Pendant des milliers d’années, nos ancêtres ont vécus dans des tribus de chasseurs cueilleurs dont la taille gravitait autour du nombre de Dunbar (environ 150). Les interactions entre membres étaient uniquement physiques. Tout le monde connaissait tout le monde.
On ne s’envoyait pas encore des likes sur Instagram. On ne conversait pas encore avec des robots. Nos interactions sociales étaient donc encadrées par des clôtures de Chesterton naturelles.
Voici une liste non exhaustive des clôtures de Chesterton de l’époque :
- Les interactions humaines ont lieu ailleurs que dans un environnement digital appartenant à des monopoles technologiques
- La vie de chacun n’est pas exposée au monde entier
- Le statut social d’une personne n’est pas réductible à des mesures étroites comme le nombre de coeurs Instagram ou de followers Twitter
- N’importe qui ne peut pas parler à n’importe qui 24h/24
- Lorsqu’on s’adresse à quelqu’un, on a la garantie que c’est un humain
En un claquement de doigts, les nouvelles technologies ont détruit ces clôtures. Certes, à première vue, c’était plutôt excitant. En 2004, Facebook était cool. “Connecter le monde”, comme l’exprimait Mark Zuckerberg, allait nous donner un monde meilleur, pas vrai ? Mais l’histoire de Chesterton nous apprend l’importance du principe de précaution :
- Si notre société s’en est sortie jusqu’à présent, c’est sans doute parce qu’elle est relativement bien faite
- Si nous voulons changer la nature des interactions humaines (sujet pour le moins complexe), il faut y aller petit à petit
Sauf que non. Visiblement, notre société n’a pas lu les histoires de G.K Chesterton. Tandis que le récit « Silicon-Valleyien », lui, avait le vent en poupe.

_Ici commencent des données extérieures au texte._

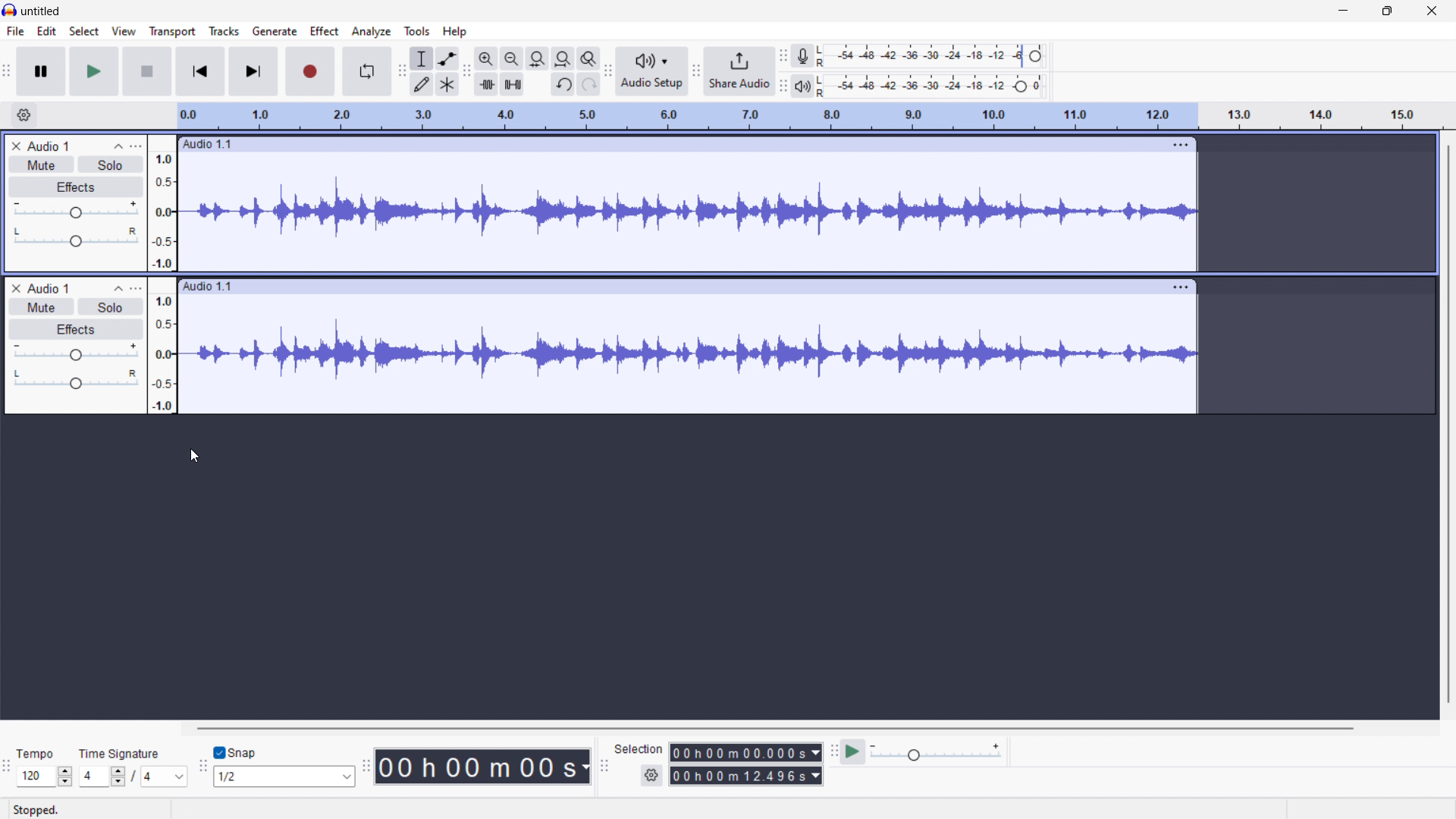 This screenshot has height=819, width=1456. What do you see at coordinates (604, 766) in the screenshot?
I see `selection toolbar` at bounding box center [604, 766].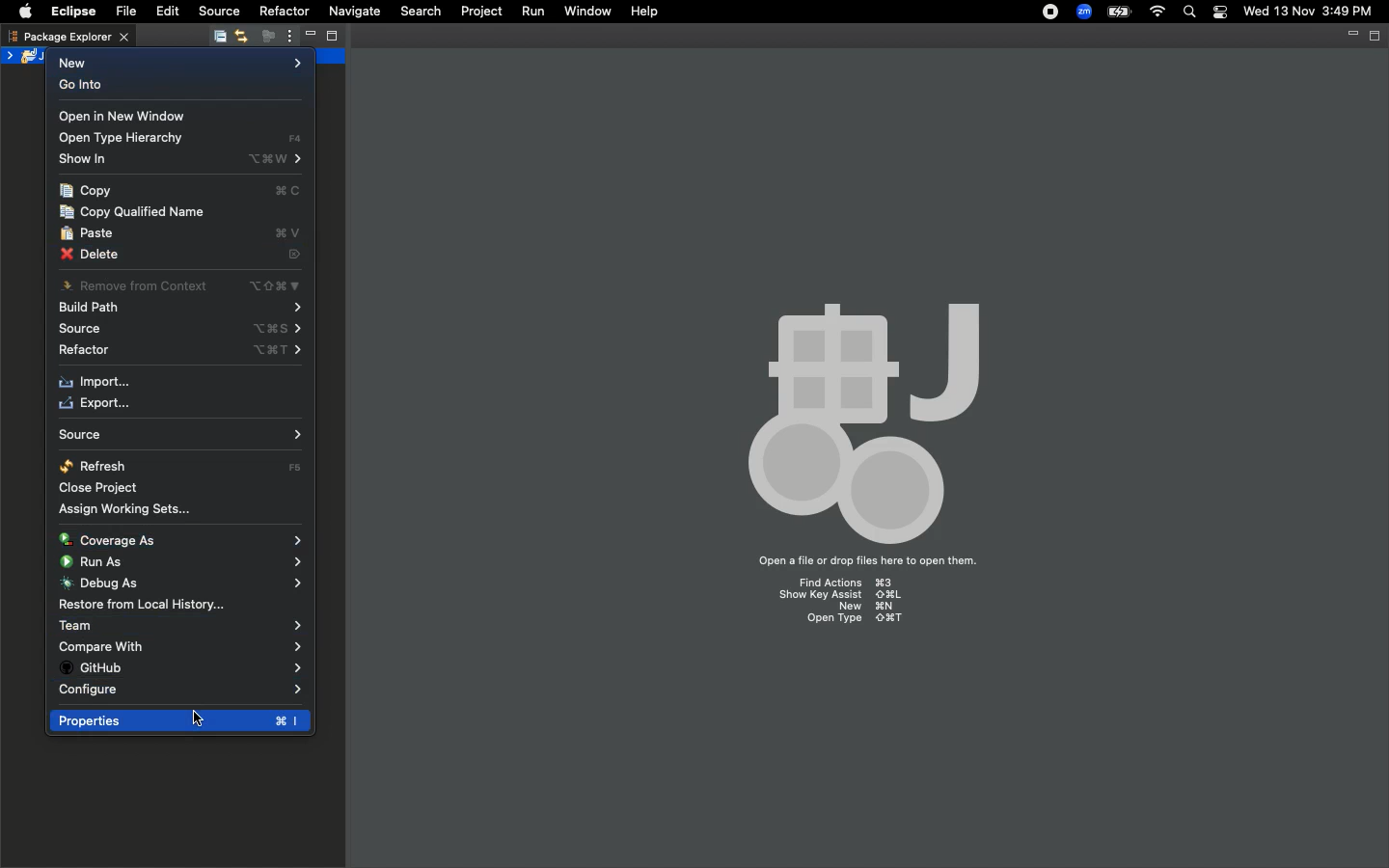 Image resolution: width=1389 pixels, height=868 pixels. What do you see at coordinates (1085, 12) in the screenshot?
I see `Zoom` at bounding box center [1085, 12].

Cette idéologie a agit tel un rouleau-compresseur sur notre société. Nos anciennes clôtures naturelles ont été détruites pour donner place à une gigantesque expérimentation sociale : une société hyper-connectée dont la quasi-totalité des interactions est encadrée par des entreprises technologiques monopolistiques qui exploitent la neuro-chimie fragile de milliards d’humains afin de maximiser le ROI d’actionnaires au portefeuille déjà bien épais. Sans surprise, cette expérimentation a tourné au vinaigre.
Une liste non exhaustive des “externalités négatives” produites par l’indispensable enrichissement des actionnaires de Meta :
- Taux d’anxiété en plein boom chez les jeunes
- Destruction du temps d’attention sans précédent
- Polarisation politique croissante
Vu l’ampleur de ces externalités, on peut affirmer que le mal est fait. Mais nous pouvons au moins essayer de soigner les plaies. Pourrait t-on déjà essayer de protéger les plus jeunes, alors que l’arrivée fracassante de robots conversationnels dopés à l’intelligence artificielle menacent de nouvelles clôtures de Chesterton. Aujourd’hui, un enfant de 5 ans disposant d’un téléphone portable peut en quelques secondes s’inscrire sur Snapchat et échanger avec un robot. J’ai moi-même fait le test, en me faisant passer pour un enfant de 5 ans (je n’ai pas 5 ans). Des robots qui entrent dans l’intimité des plus jeunes ? Là, maintenant ? Sans aucune discussion préalable ? L’histoire nous rit au nez. Comme si notre premier contact avec les réseaux sociaux n’avait pas été suffisamment violent pour qu’on comprenne à quel point ces technologies nous dépassent.